Health Data Privacy: Stolen medical records can compromise your identity
In spite of alerts given and security patches available (many not installed), the 2017 WannaCry attack scale was unprecedented. WannaCry has compromised over 300,000 machines worldwide, demanding ransoms in the form of Bitcoin. Fifty U.K. hospitals have had system-wide lockouts, delays for patient care, and loss of function in connected devices such as MRI scanners and coolers for blood storage. This attack was not aimed specifically at healthcare institutions, but the damage was widespread.
We’re in the era of digital information. Nearly all facets of our lives–business finance, education, government, and entertainment are affected by digital communications & information services. Clinical medicine is highly informative, but it is one of the few areas of our society where access to information by machine is very limited in areas such as billing and preparation, laboratory results reporting, and diagnostic tools (like radiology and cardiology).
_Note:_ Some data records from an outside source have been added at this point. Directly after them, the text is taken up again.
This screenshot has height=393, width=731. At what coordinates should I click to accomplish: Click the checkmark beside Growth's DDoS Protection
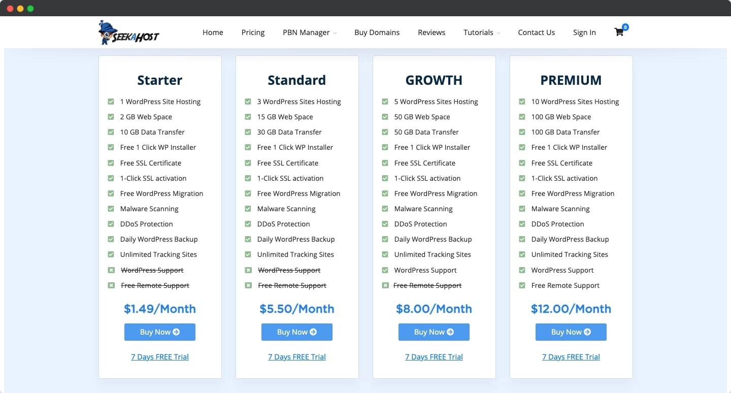click(x=385, y=224)
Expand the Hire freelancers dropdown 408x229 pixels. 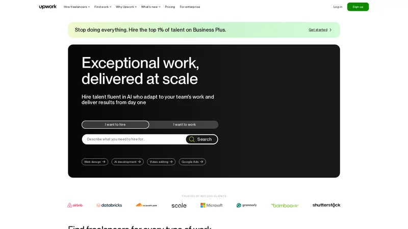click(x=77, y=7)
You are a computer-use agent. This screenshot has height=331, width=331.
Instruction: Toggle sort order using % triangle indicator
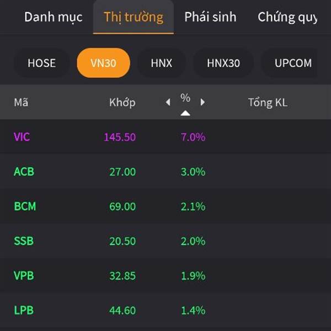click(x=185, y=113)
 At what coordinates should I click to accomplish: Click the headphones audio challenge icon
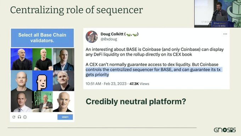(x=19, y=117)
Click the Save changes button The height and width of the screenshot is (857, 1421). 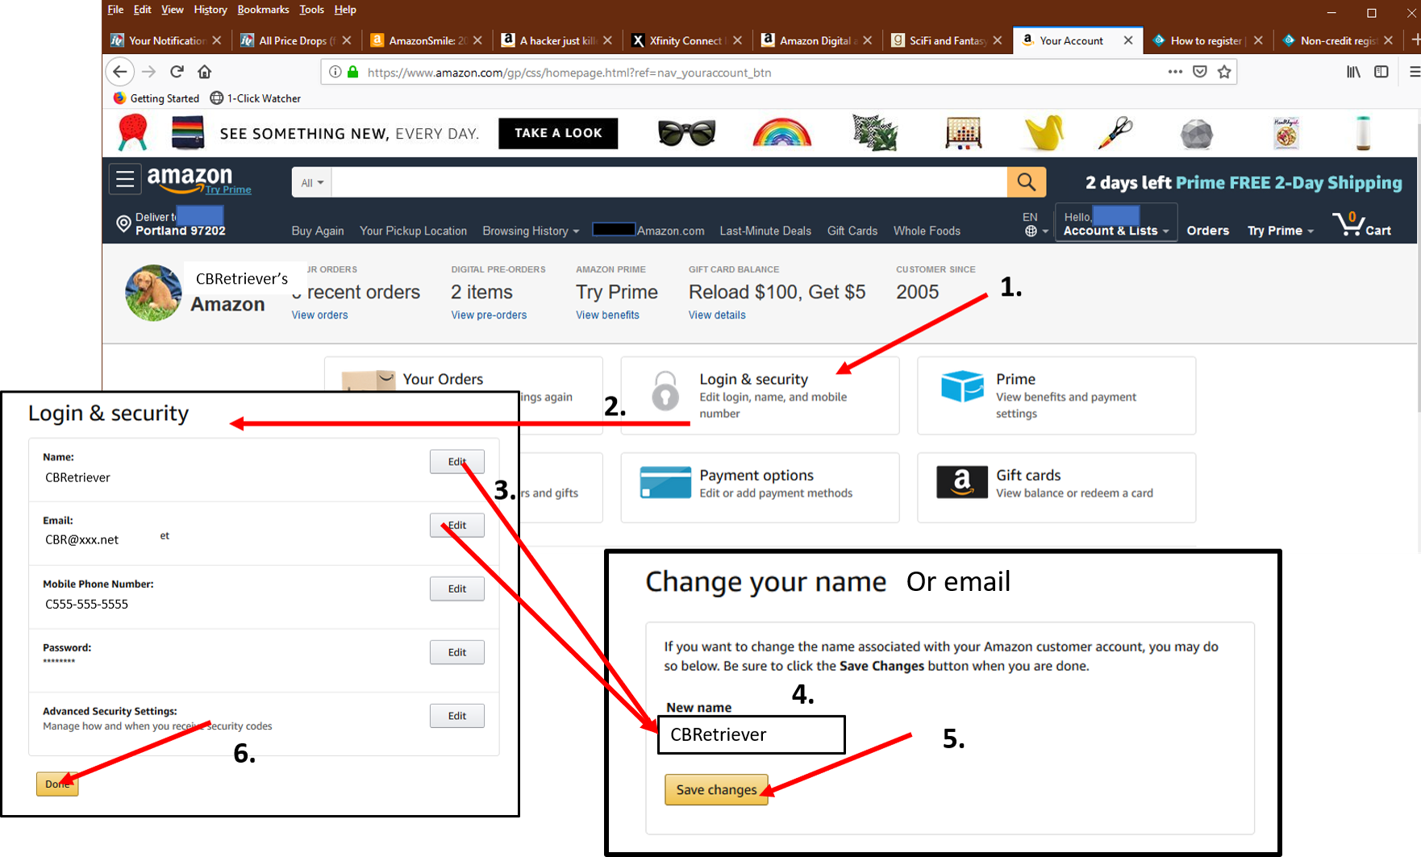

However, the transfer to widely accepted electronic records (EPRs), due to numerous pressure levels, is accelerating and is inevitable. These include the desire to improve healthcare through timely access to information and the need for continuous access to medical records, healthcare workers, and administrators. These also include meeting the needs of highly mobile patients, increasing cost efficiency, and increasing the use of telemedicine/telecare.
Health technology is capable of expanding, protecting, and improving life. This ranges from electronic register storage (EHRs), healthcare and delivery control devices (including wearables and general-purpose devices and body-incorporated technology), and remotely-even worldwide telemedicine technology supplying care. Patients increasingly use mobile apps, which can now be integrated into the medical Internet of Things (IoT) for collaborative management of diseases.
Present data protection research studies the issue from a theoretical perspective by making assumptions on the background of the attacker’s knowledge. It also studies the quantification of external knowledge and sanitization of data to ensure that the level of disclosure is lower than a certain threshold.
”Once you’ve lost your privacy, you realize you’ve lost an extremely valuable thing.” – Jodi Rell.